This phrase struck me, and the difference between what you wrote and how a similar phrase would be written best explains the culture of SuFu that I have experienced.: "As a community, where I have always had great affection for Super Future is in it's willingness to treat the stupidity involved in fashion for what it is, ignore it, and enjoy what makes the industry great. I guess I have been away from Sufu too long."

The SuFu of today sees the stupidity involved in fashion, but no longer ignores it. SuFu is now one of the few places where people are unapologetic about calling others out. SuFu is unbridled honesty from most users, especially when it comes to rep. I personally think that it needs to be. Honesty as a value is being constantly degraded and when I come upon it, even when it is negative, it is a welcome addition to my day.

Not all of SuFu hates the #menswear aesthetic. But it is hard not to hate the attitude that now goes along with it. Consumerism is being pushed hard by magazines in the menswear vein (see GQ) and the juvenile lingo is perpetuated by Four Pins. Why couldn't a person be handsome? Why did they have to be crispy?

Honestly, #menswear wouldn't be nearly as bad if it weren't so clear that so many people are desperate to fit in and will throw money at that problem rather than thought. The society that we live in perpetuates this phenomena, but in clothing especially it shows and it is not flattering. My favorite WAYWT posters are always people who have an established sense of personal style that I believe they established through thought and experimentation.

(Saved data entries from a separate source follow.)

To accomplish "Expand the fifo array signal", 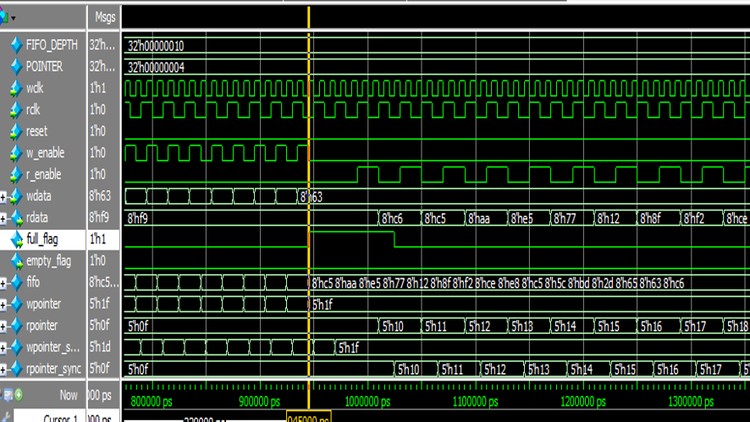I will (5, 282).
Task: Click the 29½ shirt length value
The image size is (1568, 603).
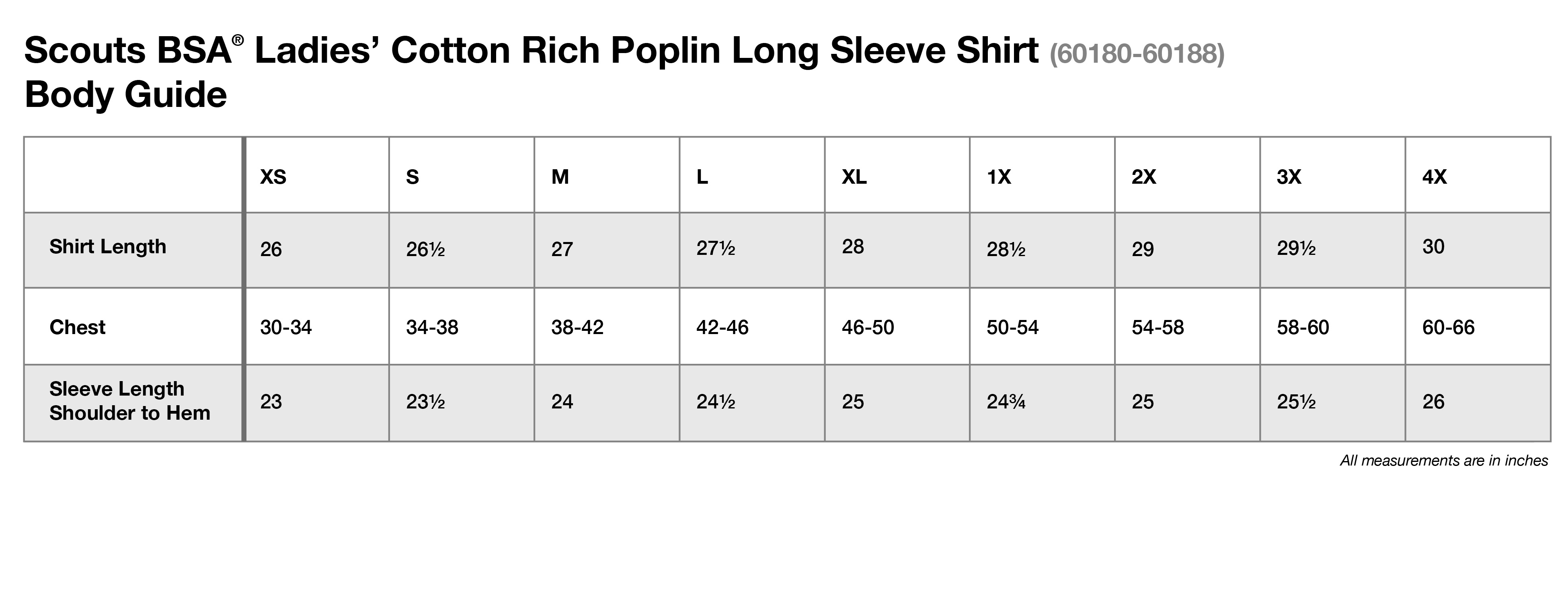Action: coord(1296,249)
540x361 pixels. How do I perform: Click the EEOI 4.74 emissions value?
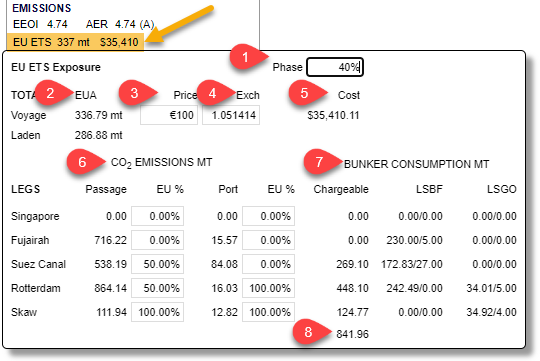[40, 24]
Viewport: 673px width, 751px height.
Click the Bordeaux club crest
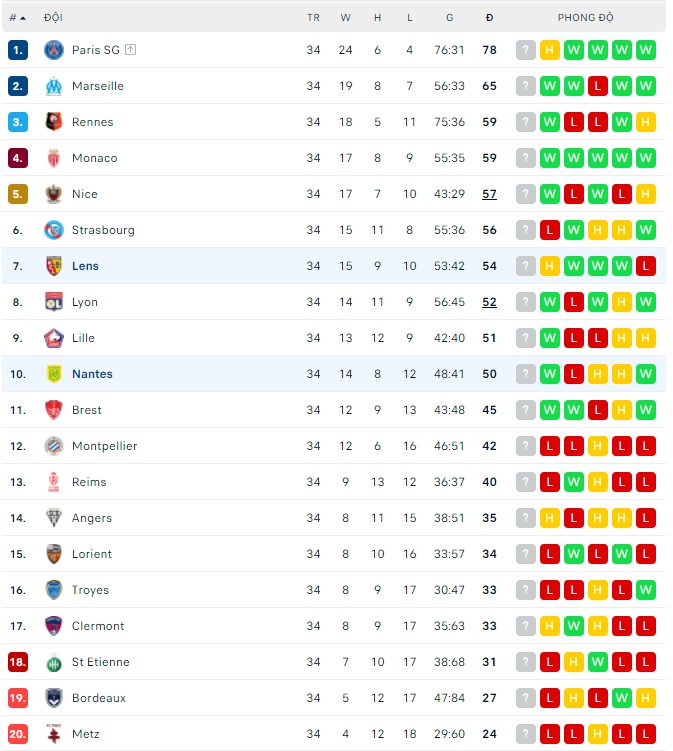54,698
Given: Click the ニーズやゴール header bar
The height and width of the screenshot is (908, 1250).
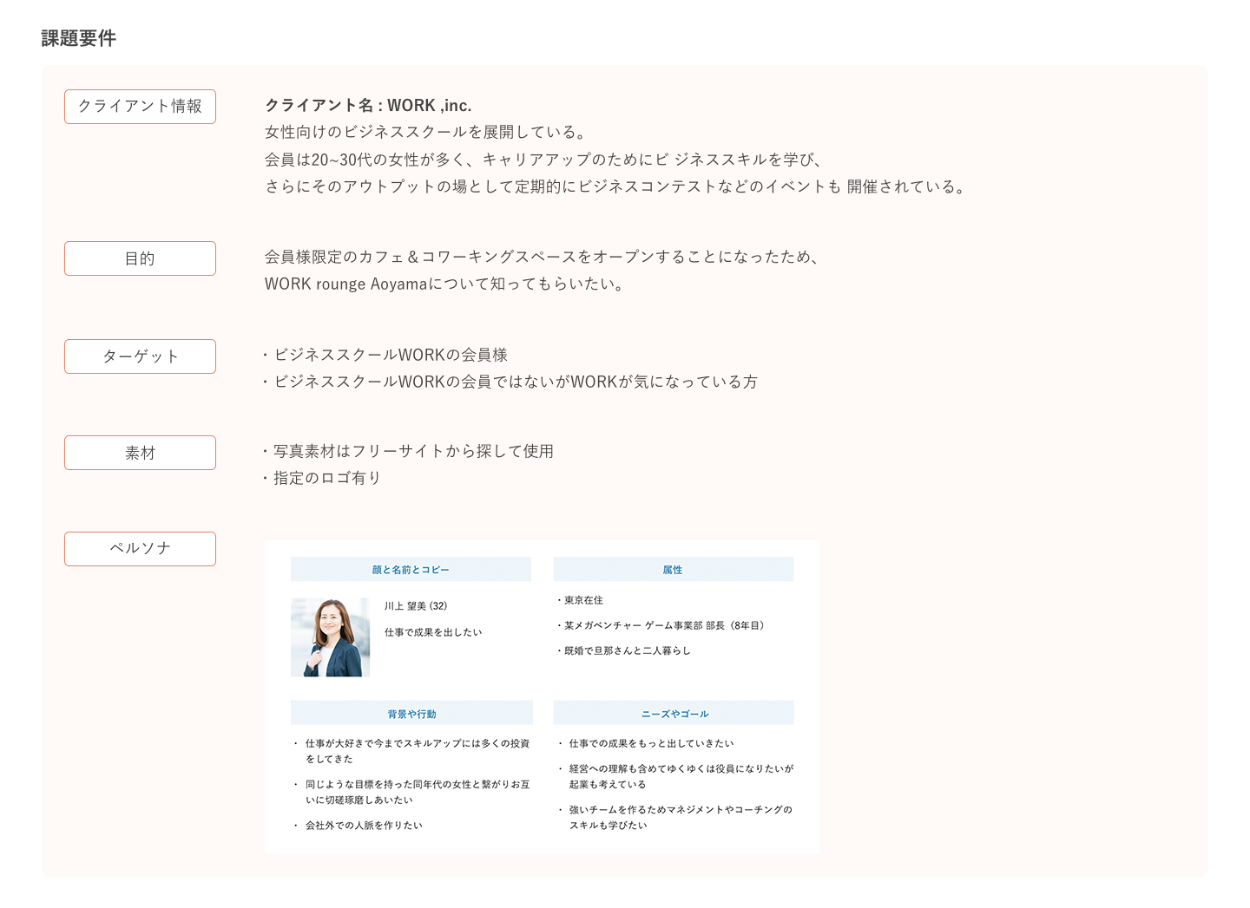Looking at the screenshot, I should tap(673, 713).
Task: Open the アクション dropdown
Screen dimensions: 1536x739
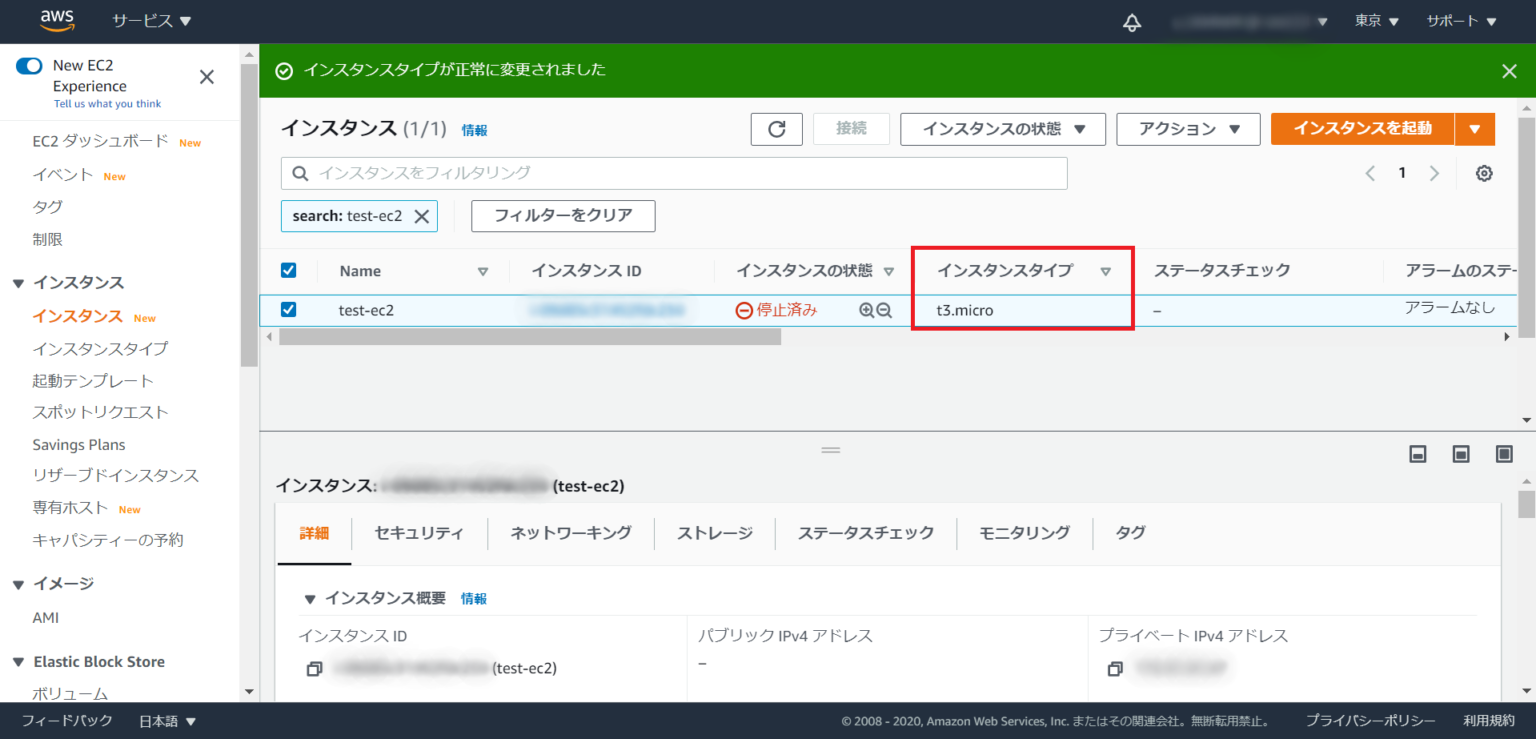Action: pos(1188,128)
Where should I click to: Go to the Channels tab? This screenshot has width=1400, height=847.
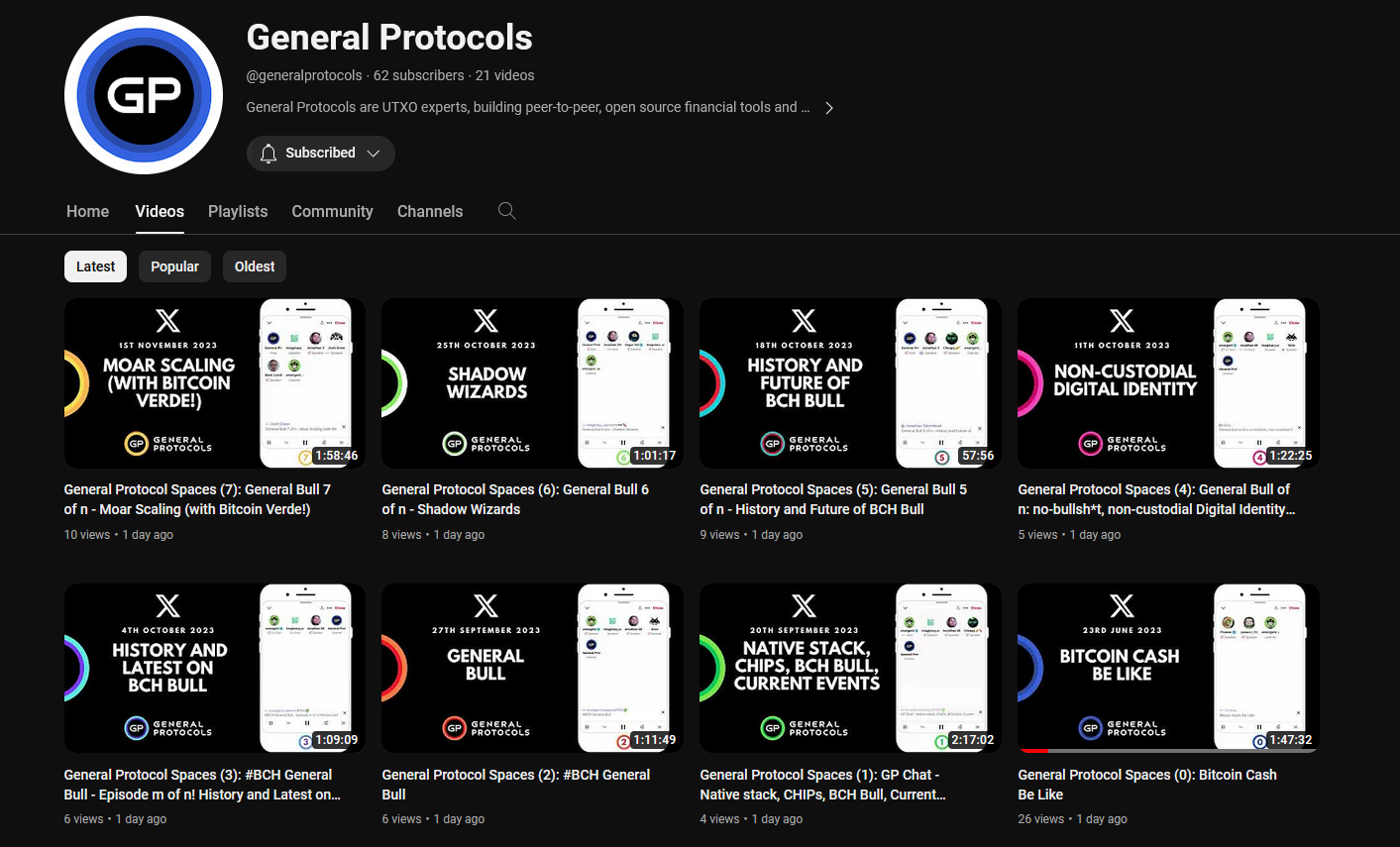tap(430, 211)
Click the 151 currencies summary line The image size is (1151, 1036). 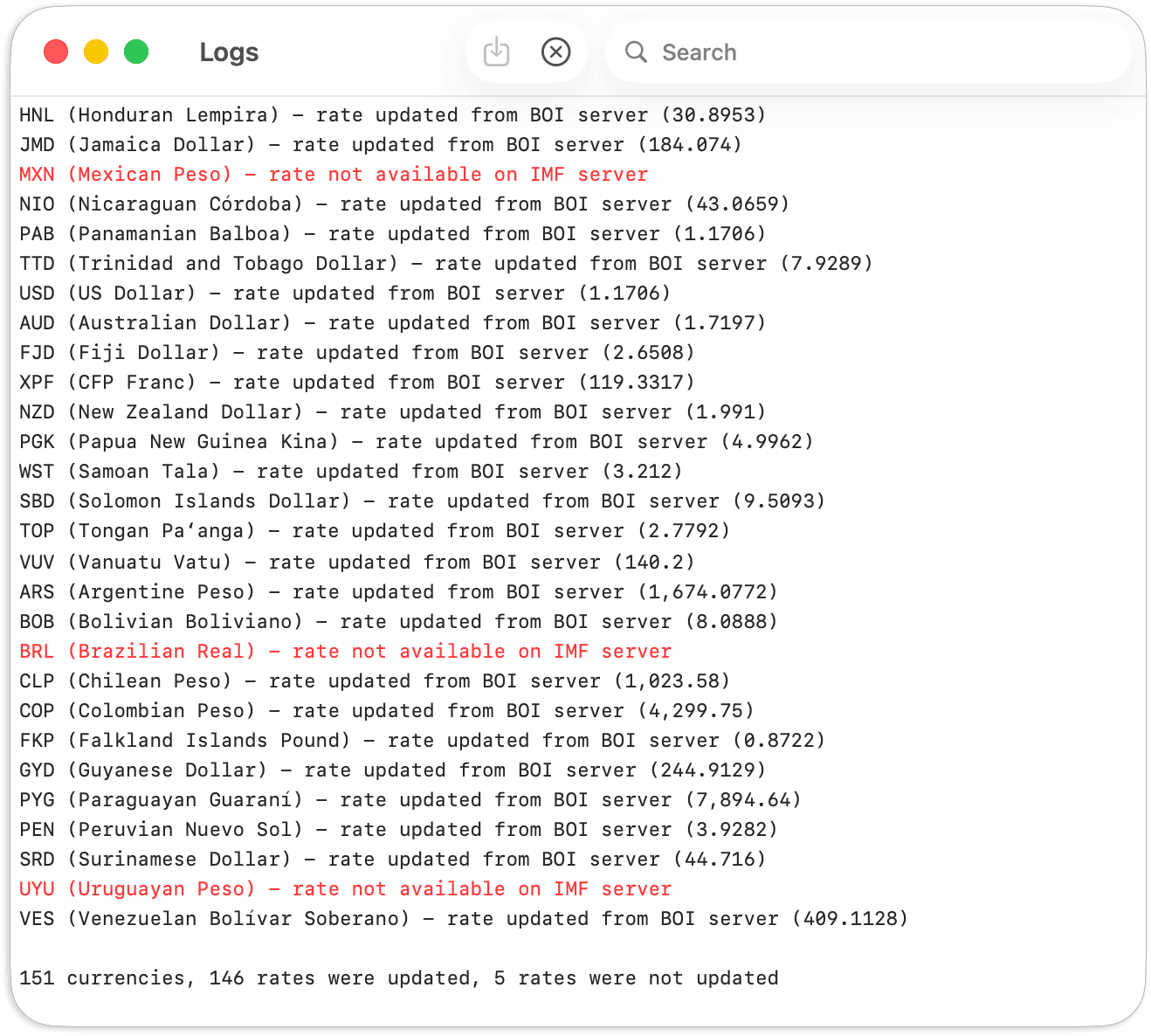(x=398, y=978)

Finally, I think there are a lot of people on here who do have an appreciation for the craftsmanship that goes into well made clothing (whether that be denim, menswear, of high fashion). However, its rough to see those products on people who have not educated themselves on clothing but use their money to purchase it anyway. In the same way that car lovers cringe as some wealthy dumbass wrecks his Bugatti, so SuFu cringes at a birds of Givenchy Birds of Paradise tee, Rick Owens layered under it, and Raf Holographic Hightops on a 16 year old. The collective feeling is that you haven't earned it, you don't know what you are doing, and you are ruining it for the rest of us.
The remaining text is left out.